New state vector with the same number of modes and one additional photon.

Return type:

merlin.core.state_vector.StateVector

resolve_pooling_modes(shape, stage)

Resolve measured modes and output shape for a pooling stage.

The first mode of every pooling window is measured. A photon detected in that mode is reinserted into the following mode after the measurement branch is reduced, which preserves the two-photon QCNN representation for downstream layers.

Parameters:
Returns:

Measured modes, reinsertion modes, and the reduced register shape.

Return type:

tuple[list[int], list[int], tuple[int, int]]

Raises:

ValueError – If pooling would produce registers with different dimensions.

resolve_stages()

Validate the stage specification and return the executable sequence.
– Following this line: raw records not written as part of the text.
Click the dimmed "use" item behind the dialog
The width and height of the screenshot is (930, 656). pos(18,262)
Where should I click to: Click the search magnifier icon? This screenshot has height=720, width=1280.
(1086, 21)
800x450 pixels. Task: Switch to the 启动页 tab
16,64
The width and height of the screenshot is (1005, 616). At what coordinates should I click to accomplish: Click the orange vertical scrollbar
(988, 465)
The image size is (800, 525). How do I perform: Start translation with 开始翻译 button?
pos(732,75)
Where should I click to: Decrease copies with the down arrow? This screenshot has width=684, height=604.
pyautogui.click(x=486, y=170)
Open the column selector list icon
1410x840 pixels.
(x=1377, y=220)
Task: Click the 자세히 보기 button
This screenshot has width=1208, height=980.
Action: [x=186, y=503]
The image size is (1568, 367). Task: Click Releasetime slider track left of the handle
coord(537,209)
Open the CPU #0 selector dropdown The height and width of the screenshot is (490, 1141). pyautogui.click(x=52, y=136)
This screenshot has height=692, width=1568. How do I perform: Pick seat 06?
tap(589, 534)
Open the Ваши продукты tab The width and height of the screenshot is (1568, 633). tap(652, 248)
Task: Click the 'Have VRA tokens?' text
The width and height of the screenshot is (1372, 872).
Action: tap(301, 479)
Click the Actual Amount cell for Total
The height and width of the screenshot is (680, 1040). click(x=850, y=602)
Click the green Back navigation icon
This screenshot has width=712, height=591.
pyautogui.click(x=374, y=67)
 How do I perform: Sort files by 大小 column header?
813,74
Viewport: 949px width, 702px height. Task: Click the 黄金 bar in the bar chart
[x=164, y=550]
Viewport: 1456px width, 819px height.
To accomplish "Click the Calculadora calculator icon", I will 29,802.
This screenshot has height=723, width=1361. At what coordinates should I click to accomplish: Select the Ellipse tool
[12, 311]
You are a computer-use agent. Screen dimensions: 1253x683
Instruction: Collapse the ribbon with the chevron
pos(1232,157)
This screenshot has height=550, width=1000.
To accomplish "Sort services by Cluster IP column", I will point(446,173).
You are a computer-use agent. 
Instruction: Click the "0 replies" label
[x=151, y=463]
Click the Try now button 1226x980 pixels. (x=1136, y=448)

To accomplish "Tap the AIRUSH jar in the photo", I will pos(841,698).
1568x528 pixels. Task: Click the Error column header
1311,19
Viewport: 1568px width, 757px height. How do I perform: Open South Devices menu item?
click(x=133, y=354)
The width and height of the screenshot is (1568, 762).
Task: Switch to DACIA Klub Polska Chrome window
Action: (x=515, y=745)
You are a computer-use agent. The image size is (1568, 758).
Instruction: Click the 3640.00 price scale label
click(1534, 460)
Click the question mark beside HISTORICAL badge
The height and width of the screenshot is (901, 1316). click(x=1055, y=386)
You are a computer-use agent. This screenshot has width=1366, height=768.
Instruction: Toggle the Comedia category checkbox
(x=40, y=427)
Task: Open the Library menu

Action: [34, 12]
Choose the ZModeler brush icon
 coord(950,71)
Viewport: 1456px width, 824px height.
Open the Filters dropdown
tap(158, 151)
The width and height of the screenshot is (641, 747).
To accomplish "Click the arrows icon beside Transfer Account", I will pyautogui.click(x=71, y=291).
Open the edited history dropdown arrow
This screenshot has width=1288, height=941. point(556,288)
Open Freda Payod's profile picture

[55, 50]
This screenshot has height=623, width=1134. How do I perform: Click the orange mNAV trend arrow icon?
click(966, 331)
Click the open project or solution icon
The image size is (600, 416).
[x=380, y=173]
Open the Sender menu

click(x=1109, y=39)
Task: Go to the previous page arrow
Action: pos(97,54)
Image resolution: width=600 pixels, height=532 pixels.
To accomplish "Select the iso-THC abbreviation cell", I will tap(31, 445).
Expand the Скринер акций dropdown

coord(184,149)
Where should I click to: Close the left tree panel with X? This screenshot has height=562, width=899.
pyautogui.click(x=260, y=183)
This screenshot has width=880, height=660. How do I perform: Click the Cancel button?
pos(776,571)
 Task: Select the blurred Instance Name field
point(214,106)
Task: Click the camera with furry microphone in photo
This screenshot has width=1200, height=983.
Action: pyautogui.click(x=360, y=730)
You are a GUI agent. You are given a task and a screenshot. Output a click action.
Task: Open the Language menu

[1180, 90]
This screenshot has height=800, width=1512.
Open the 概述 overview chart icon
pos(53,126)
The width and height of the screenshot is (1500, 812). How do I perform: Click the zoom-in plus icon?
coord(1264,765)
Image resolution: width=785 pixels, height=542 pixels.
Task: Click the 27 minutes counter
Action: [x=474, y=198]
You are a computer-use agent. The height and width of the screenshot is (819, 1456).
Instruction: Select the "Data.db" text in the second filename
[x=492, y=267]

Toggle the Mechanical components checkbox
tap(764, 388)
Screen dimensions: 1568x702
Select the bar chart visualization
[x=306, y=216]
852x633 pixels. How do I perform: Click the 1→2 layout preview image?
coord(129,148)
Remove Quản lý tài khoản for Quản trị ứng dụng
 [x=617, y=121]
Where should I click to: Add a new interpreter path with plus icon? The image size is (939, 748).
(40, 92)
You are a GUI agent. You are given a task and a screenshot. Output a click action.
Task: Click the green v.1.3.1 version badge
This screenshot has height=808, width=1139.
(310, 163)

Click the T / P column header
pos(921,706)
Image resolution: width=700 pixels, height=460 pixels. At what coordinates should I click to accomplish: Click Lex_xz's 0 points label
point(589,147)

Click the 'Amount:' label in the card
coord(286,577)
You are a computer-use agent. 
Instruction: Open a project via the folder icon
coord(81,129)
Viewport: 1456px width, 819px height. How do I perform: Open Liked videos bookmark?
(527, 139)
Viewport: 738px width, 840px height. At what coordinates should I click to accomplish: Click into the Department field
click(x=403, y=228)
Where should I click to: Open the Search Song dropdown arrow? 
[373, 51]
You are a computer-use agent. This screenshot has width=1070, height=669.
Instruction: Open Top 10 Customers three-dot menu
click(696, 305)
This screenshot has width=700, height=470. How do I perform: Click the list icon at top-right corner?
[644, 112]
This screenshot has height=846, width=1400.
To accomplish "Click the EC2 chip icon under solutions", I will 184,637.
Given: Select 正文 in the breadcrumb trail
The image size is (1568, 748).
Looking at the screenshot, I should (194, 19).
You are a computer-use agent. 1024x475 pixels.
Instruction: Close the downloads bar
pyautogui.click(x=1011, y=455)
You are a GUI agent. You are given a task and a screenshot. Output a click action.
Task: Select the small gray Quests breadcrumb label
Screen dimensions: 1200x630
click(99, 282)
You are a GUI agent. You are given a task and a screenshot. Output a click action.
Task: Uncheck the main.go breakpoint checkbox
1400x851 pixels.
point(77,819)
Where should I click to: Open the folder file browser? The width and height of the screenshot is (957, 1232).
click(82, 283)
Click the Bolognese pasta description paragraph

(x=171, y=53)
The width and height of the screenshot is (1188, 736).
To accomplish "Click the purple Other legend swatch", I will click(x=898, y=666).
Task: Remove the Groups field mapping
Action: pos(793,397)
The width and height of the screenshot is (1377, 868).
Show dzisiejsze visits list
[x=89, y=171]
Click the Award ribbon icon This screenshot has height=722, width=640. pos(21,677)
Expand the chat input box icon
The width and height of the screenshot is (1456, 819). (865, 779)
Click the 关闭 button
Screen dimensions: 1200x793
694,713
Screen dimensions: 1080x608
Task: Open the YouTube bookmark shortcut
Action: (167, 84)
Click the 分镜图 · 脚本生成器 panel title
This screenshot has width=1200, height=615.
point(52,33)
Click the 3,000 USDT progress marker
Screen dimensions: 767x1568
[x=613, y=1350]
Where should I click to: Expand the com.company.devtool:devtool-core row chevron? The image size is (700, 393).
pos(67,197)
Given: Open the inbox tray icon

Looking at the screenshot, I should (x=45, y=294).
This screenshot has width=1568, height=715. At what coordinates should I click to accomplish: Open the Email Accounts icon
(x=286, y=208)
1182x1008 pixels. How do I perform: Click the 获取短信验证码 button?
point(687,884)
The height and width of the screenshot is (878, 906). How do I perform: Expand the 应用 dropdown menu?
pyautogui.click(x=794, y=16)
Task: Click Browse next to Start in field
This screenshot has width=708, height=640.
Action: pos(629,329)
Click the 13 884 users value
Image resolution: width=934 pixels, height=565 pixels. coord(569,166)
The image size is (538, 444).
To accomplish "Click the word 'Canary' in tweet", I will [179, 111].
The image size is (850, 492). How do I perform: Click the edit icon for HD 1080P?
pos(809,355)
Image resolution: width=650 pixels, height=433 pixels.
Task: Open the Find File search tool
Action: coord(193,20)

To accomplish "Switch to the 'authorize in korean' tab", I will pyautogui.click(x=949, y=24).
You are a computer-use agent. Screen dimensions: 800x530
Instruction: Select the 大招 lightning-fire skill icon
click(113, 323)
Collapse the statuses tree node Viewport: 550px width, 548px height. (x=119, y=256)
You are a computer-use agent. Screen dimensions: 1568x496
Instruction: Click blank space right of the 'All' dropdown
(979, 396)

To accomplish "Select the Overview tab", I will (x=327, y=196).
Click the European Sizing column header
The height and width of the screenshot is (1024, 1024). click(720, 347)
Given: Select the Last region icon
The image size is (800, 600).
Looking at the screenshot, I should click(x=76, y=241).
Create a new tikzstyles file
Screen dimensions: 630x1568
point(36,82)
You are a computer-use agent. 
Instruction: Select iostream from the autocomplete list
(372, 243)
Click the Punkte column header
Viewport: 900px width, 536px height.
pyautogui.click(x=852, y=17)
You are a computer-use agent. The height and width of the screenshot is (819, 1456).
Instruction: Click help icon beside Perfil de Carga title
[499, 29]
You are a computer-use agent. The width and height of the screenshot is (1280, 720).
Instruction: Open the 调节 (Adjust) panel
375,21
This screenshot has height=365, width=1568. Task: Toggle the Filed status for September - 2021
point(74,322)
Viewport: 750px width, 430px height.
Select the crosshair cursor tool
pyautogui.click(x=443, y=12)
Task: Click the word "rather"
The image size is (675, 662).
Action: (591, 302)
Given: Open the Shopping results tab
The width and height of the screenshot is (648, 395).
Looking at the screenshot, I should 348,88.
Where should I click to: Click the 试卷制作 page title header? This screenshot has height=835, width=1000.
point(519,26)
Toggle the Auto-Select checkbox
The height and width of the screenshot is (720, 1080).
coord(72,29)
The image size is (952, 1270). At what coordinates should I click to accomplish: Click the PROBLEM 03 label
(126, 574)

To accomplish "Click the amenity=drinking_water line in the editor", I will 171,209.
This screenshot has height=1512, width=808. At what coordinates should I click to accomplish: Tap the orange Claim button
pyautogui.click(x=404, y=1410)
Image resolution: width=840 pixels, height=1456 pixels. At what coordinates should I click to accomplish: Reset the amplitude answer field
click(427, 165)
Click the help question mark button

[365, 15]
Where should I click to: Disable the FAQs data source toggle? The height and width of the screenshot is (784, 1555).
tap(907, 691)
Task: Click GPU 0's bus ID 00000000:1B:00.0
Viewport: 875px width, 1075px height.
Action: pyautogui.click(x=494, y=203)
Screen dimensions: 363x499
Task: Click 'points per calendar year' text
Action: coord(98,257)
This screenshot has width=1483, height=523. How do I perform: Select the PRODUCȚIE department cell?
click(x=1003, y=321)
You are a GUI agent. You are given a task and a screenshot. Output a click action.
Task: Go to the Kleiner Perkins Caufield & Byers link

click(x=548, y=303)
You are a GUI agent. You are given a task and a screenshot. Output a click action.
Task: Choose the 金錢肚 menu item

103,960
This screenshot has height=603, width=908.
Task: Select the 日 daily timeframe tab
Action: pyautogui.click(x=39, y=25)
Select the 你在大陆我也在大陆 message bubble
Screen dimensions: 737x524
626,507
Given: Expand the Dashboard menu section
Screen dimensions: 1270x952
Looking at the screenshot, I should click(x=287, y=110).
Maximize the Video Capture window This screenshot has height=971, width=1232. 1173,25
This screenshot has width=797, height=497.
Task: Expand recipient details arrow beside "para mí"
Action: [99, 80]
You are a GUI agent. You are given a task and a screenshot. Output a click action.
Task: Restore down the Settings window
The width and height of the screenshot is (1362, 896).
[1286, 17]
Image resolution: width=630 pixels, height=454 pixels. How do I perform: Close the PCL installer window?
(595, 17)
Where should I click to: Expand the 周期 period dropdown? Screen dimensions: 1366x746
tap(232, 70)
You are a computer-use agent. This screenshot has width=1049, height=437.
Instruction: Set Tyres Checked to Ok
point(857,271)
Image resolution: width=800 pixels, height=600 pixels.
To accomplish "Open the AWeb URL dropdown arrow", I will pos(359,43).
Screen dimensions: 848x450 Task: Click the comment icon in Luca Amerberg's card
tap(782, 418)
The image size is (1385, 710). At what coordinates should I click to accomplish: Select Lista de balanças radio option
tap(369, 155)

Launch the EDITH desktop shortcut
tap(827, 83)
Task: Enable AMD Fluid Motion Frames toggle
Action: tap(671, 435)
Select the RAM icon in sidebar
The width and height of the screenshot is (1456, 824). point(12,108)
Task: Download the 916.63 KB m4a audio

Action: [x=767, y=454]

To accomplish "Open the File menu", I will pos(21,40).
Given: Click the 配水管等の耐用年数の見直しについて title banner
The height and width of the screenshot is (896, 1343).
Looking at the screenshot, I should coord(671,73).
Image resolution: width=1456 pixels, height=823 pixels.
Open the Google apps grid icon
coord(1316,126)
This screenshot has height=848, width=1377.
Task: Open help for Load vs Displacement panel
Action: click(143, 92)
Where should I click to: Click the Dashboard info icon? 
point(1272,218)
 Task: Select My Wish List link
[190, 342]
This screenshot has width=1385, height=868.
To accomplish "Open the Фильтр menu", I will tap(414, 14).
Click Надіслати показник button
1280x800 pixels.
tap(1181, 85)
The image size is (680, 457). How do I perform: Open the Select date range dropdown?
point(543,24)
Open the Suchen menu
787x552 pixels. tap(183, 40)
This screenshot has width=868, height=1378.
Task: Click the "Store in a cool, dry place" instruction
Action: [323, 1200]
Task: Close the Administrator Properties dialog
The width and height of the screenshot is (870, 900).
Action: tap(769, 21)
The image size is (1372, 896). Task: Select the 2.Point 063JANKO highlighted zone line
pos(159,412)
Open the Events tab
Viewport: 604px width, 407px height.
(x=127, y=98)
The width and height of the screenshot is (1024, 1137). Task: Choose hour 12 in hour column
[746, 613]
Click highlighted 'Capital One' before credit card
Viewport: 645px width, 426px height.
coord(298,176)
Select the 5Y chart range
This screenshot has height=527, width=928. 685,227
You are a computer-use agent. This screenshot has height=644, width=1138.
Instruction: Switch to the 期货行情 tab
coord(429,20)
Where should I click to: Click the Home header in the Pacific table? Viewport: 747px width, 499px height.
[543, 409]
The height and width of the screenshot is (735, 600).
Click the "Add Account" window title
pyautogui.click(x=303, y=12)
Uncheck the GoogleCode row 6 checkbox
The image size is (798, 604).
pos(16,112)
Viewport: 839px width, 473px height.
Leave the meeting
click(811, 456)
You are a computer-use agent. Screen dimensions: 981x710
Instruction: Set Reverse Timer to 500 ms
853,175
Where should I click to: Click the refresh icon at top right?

When no stage sequence is supplied, a default three-stage architecture is created. Custom stage sequences must end with exactly one dense stage, must use convolution kernels that fit the current register dimension, and must use pooling kernels that evenly reduce the current register dimension.

Returns:

Validated stage sequence used to build the QCNN.

Return type:

list[QCNNClassifier.QConv | QCNNClassifier.QPool | QCNNClassifier.QDense]

Raises:

ValueError – If the stage order or stage parameters are incompatible with the current register dimensions, or if an unknown stage type is present.

property resolved_stages: list[merlin.models.qcnn.QCNNClassifier._Stage]

Validated stage sequence used to build the model.

summary()

Return a concise, human-readable description of the architecture.

Returns:

String containing input shape, number of classes, and resolved stage sequence.

Return type:

str

to(*args, **kwargs)

Move the classifier and quantum-layer runtime state to a device or dtype.

verify_outcome(outcome, probabilities)

Validate whether a pooling measurement outcome is physically usable.

A valid QCNN pooling outcome measures at most one photon per register and only contains 0 or 1 occupation values. Forbidden outcomes are expected to have zero probability and raise a ValueError if they do not.

Parameters:
  • outcome (Sequence[int]) – Measured occupation pattern for the pooled modes.

  • probabilities (torch.Tensor) – Branch probabilities for every batch item.

Returns:

Whether the outcome can be propagated through the QCNN pipeline.

Return type:

bool

Raises:

ValueError – If outcome does not contain one measured pattern per register, or if a forbidden outcome has non-zero probability.